## YOUR GOAL
Your response should contain each line of the data that includes "width".

## RECORDS TO USE
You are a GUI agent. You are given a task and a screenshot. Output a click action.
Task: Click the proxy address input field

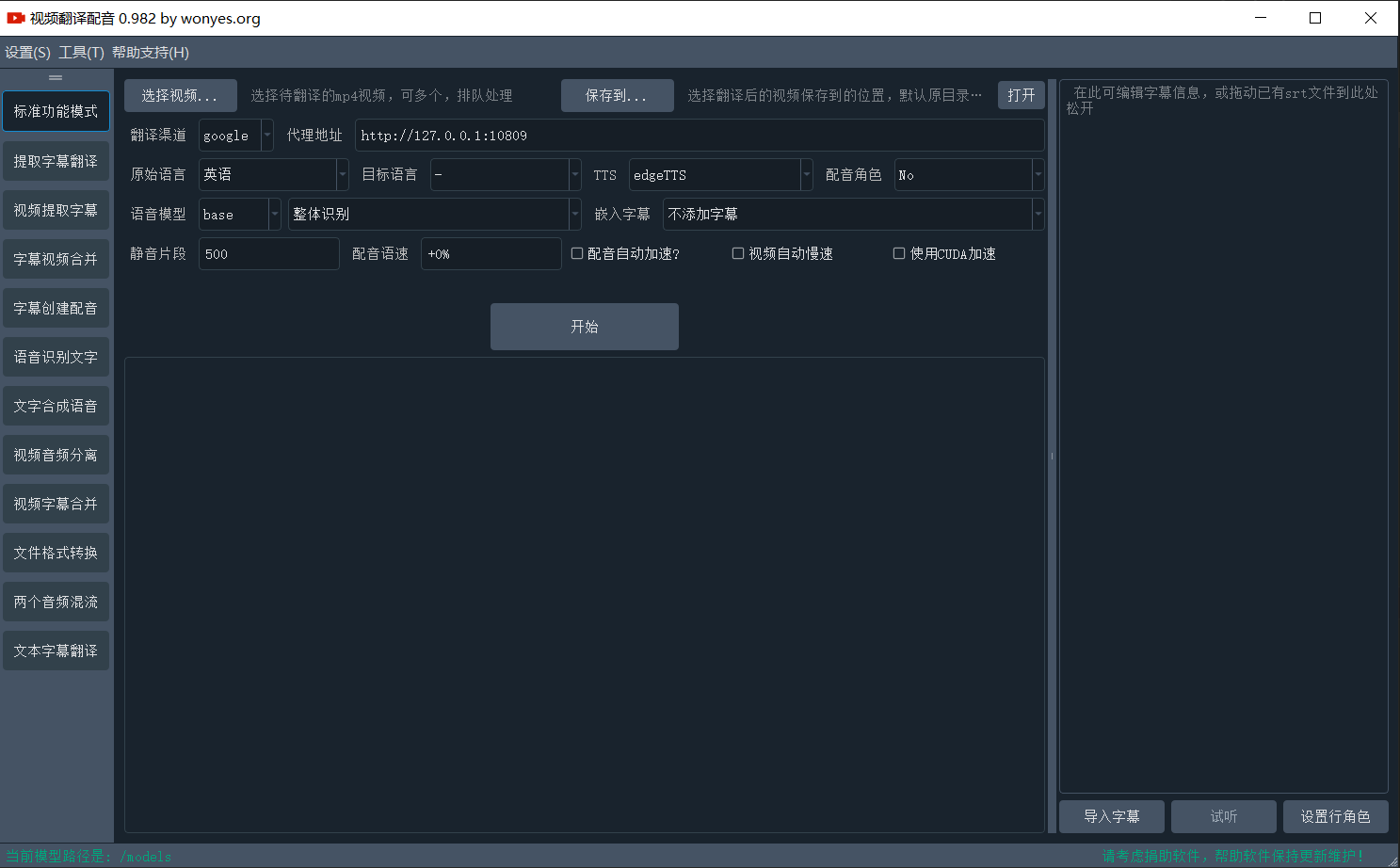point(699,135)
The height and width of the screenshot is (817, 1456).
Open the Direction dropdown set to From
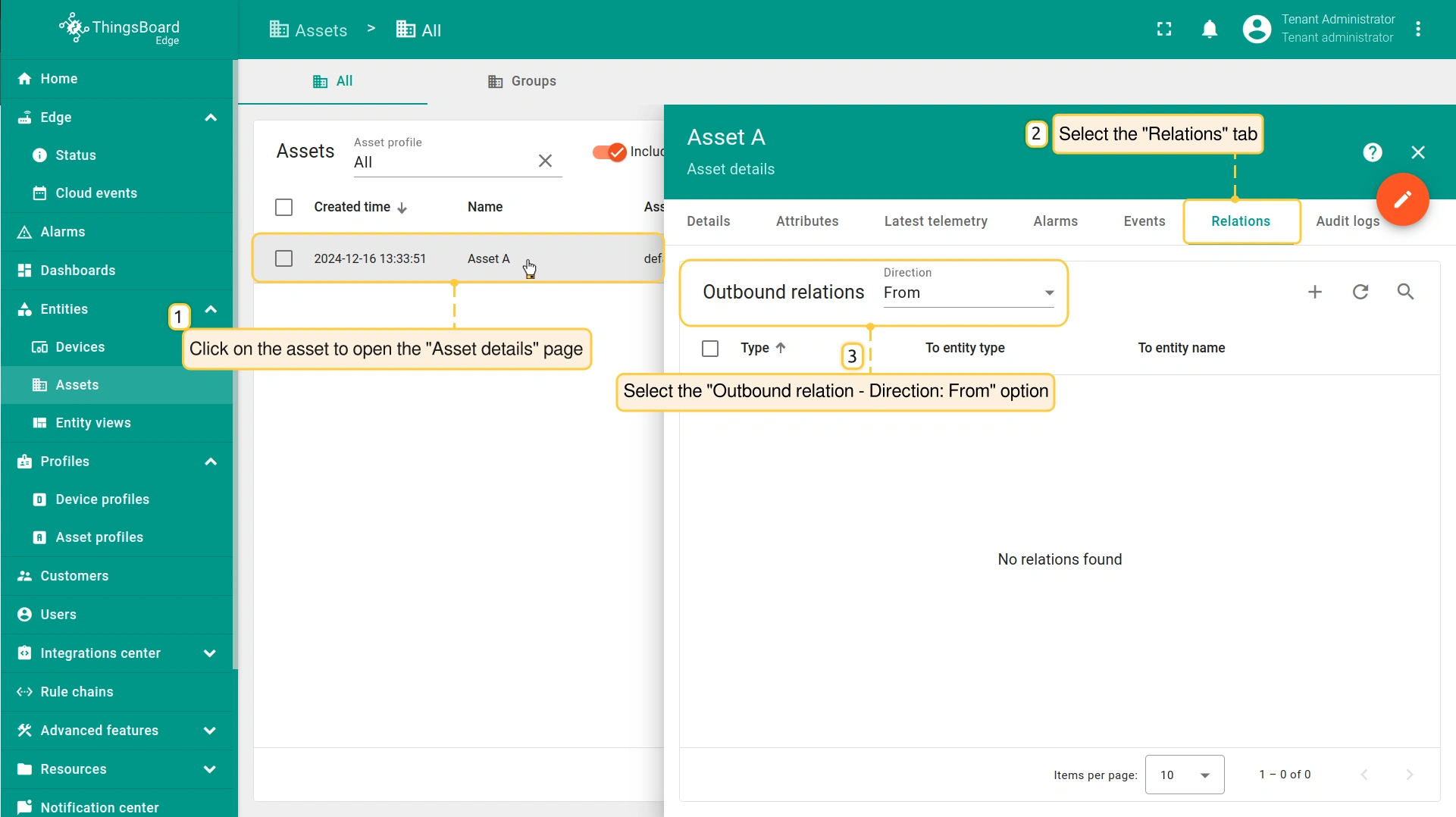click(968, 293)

--

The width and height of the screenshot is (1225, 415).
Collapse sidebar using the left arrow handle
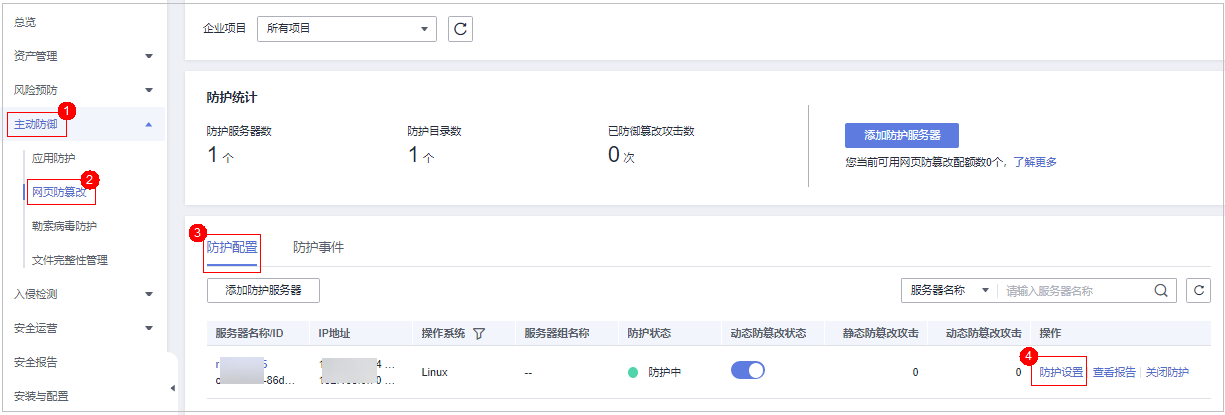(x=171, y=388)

--

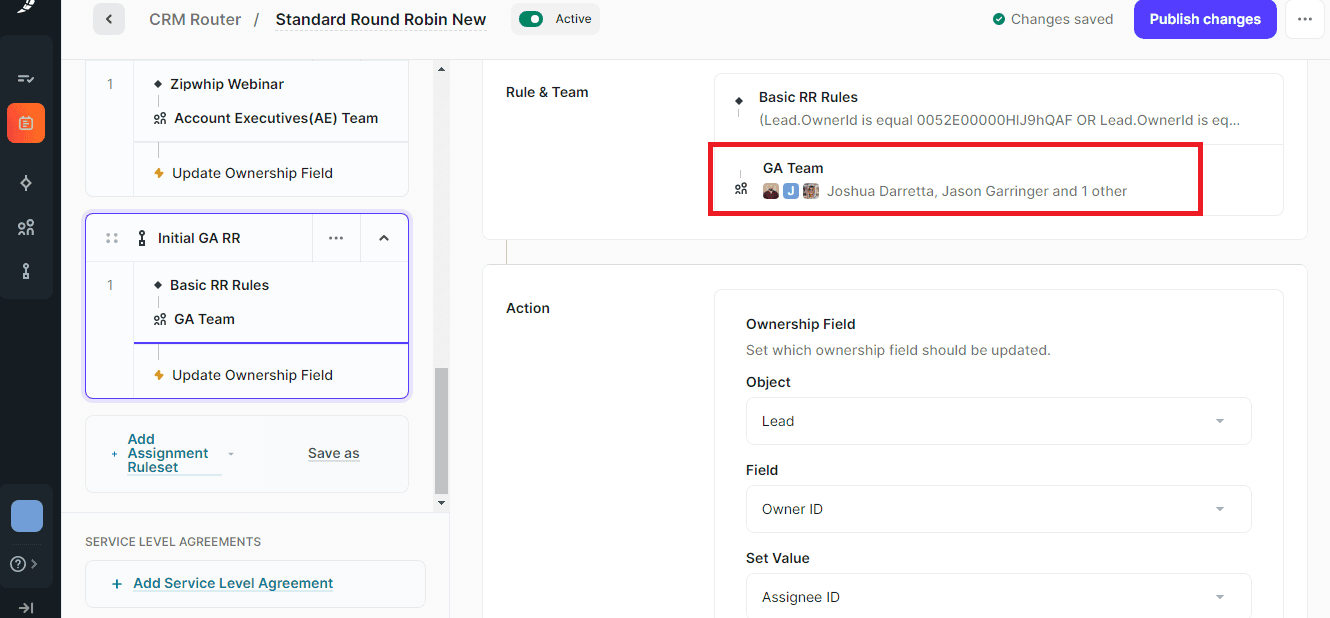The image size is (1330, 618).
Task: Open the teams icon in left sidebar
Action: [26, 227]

## RESULT FOR THIS TASK
The height and width of the screenshot is (817, 1456).
The width and height of the screenshot is (1225, 415).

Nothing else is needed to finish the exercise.